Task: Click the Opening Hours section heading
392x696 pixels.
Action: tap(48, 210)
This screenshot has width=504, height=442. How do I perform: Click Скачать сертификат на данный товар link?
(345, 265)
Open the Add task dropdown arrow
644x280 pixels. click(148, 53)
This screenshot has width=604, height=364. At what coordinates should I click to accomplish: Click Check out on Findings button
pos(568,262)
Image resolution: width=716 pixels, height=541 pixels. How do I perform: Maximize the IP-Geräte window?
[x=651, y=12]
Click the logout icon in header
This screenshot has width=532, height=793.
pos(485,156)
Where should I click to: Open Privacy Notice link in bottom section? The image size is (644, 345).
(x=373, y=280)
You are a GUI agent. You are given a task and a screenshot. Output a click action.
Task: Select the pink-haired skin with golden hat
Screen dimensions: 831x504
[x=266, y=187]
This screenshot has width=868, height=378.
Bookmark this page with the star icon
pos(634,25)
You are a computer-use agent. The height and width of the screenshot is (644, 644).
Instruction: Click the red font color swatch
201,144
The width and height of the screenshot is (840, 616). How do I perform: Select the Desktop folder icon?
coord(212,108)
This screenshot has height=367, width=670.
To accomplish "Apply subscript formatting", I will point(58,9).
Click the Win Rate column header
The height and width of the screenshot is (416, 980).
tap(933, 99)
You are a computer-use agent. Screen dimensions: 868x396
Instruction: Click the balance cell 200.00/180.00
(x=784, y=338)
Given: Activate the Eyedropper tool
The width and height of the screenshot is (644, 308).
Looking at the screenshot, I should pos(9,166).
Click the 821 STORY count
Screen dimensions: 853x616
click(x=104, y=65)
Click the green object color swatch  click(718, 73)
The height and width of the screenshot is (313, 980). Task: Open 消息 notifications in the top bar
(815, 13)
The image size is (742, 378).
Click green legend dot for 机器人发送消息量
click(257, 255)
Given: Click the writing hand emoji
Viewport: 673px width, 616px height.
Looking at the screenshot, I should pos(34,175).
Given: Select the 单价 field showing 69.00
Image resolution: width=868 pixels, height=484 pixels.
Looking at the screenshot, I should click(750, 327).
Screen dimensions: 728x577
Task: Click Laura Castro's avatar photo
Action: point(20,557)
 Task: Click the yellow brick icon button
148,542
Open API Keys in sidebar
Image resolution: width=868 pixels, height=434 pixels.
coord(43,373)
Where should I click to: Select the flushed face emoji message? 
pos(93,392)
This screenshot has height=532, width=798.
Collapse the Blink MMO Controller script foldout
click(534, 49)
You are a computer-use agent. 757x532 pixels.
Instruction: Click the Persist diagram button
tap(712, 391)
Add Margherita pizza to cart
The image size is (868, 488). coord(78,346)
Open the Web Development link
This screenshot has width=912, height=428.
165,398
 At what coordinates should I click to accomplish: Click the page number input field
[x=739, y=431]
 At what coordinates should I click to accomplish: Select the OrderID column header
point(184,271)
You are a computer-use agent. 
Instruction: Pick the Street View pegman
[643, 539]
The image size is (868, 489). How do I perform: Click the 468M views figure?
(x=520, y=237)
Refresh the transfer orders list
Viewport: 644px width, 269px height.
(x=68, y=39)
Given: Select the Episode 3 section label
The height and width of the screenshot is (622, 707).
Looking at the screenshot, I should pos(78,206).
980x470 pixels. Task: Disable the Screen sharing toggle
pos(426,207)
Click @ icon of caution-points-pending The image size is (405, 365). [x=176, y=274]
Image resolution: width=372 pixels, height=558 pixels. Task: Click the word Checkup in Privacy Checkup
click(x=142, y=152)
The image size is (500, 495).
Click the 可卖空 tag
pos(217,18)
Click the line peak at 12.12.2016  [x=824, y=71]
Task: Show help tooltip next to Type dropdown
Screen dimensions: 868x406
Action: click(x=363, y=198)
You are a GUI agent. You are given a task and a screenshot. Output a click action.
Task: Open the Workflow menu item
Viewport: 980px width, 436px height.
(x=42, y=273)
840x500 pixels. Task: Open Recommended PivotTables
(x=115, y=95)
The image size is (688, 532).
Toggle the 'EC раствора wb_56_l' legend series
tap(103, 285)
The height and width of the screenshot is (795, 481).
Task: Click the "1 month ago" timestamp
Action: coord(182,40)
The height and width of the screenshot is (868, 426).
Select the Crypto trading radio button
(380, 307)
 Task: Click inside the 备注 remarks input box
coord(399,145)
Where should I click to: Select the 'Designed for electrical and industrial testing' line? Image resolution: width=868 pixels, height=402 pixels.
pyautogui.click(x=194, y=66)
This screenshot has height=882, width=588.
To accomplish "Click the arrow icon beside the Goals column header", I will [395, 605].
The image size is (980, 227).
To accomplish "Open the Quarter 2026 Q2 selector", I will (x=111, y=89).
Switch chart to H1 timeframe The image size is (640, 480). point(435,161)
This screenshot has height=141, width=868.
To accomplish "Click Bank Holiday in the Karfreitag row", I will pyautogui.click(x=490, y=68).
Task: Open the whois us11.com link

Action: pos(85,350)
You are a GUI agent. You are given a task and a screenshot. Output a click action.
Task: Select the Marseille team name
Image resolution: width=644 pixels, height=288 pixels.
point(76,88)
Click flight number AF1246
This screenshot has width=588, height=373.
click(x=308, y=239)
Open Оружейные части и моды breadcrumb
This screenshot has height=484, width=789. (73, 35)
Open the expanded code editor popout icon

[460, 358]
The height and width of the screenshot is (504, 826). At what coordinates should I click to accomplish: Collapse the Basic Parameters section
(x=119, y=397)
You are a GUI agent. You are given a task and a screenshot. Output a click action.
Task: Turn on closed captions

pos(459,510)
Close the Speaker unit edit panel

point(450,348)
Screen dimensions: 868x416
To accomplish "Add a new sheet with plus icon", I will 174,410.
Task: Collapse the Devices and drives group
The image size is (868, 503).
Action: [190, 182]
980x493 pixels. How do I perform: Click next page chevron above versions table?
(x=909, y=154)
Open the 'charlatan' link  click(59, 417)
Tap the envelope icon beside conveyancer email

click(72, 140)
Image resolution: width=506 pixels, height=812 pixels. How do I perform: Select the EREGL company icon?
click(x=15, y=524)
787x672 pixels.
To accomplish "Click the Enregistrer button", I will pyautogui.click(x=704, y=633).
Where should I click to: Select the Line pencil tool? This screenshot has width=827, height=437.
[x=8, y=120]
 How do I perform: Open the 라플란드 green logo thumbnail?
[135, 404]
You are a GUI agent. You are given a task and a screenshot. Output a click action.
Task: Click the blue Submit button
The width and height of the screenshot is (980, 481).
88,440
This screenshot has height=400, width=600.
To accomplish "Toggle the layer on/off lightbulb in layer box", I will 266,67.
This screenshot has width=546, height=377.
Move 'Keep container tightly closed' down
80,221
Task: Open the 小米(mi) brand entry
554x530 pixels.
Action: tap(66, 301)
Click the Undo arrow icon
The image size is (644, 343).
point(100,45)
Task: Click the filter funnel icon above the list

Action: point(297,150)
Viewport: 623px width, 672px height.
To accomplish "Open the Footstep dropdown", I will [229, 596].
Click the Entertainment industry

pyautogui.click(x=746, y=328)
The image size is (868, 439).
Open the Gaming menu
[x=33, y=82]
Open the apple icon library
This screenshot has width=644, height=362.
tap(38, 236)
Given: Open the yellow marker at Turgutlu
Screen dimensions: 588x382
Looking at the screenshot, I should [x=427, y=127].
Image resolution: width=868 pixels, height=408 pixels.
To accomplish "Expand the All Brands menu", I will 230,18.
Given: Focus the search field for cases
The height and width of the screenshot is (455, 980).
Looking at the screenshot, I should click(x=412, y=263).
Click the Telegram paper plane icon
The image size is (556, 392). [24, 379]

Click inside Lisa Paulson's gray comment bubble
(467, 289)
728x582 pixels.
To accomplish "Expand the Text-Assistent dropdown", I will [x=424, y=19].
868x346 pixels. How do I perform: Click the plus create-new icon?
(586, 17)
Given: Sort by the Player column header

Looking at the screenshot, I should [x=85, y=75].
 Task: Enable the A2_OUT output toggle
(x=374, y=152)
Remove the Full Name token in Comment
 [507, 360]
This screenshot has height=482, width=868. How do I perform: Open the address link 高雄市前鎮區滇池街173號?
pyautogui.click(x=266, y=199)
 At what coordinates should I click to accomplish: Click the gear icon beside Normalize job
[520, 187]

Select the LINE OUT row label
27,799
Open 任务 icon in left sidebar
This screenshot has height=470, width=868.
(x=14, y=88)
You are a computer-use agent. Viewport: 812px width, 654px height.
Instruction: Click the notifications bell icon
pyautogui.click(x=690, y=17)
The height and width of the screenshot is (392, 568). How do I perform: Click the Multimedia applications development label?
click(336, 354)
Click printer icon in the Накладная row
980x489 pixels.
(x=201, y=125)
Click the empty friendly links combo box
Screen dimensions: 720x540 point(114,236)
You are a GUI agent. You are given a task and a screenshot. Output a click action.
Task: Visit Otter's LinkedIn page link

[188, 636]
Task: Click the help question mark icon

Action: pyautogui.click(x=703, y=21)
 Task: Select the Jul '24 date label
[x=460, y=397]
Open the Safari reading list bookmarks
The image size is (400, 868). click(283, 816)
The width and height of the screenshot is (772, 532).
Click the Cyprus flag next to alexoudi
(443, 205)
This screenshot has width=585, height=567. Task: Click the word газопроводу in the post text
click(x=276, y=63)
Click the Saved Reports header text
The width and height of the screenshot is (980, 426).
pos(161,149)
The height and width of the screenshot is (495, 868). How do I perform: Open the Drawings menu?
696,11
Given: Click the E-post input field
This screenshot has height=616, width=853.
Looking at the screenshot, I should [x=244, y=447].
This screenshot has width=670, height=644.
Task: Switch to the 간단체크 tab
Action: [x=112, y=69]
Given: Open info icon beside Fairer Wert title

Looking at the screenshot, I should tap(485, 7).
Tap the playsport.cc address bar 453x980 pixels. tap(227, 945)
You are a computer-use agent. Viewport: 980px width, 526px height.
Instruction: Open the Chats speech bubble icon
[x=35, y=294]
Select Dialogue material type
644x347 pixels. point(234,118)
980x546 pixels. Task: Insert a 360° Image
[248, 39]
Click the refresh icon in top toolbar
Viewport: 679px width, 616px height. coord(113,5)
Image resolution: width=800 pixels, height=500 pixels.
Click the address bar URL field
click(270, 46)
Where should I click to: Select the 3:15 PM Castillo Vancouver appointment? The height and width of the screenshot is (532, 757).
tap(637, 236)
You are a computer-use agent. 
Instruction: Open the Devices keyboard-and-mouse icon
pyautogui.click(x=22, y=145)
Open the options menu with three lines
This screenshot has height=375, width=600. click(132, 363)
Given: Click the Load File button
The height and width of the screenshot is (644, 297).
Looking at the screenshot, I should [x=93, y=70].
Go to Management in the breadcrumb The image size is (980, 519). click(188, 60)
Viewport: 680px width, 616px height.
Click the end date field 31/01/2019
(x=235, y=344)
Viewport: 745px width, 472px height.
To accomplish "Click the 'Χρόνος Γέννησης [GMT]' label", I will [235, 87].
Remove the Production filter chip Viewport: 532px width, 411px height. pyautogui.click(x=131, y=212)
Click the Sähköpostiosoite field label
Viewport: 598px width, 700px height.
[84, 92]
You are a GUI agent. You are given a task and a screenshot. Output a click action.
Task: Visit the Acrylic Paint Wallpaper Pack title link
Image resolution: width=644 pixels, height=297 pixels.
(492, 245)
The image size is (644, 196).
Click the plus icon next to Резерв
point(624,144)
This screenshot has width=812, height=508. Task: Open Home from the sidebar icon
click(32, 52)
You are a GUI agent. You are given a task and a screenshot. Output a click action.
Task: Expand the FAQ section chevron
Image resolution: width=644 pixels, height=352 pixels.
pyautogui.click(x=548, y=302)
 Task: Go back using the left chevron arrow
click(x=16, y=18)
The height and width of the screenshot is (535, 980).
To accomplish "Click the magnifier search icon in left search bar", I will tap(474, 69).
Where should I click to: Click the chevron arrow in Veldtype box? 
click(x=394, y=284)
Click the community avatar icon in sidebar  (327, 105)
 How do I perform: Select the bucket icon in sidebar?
..........
▸ **Work instruction**: Every line in the listing that holds the string "search" should be copied out.

▸ **Problem solution**:
Given: Focus the search field for cases
To accomplish "Click the magnifier search icon in left search bar", I will tap(474, 69).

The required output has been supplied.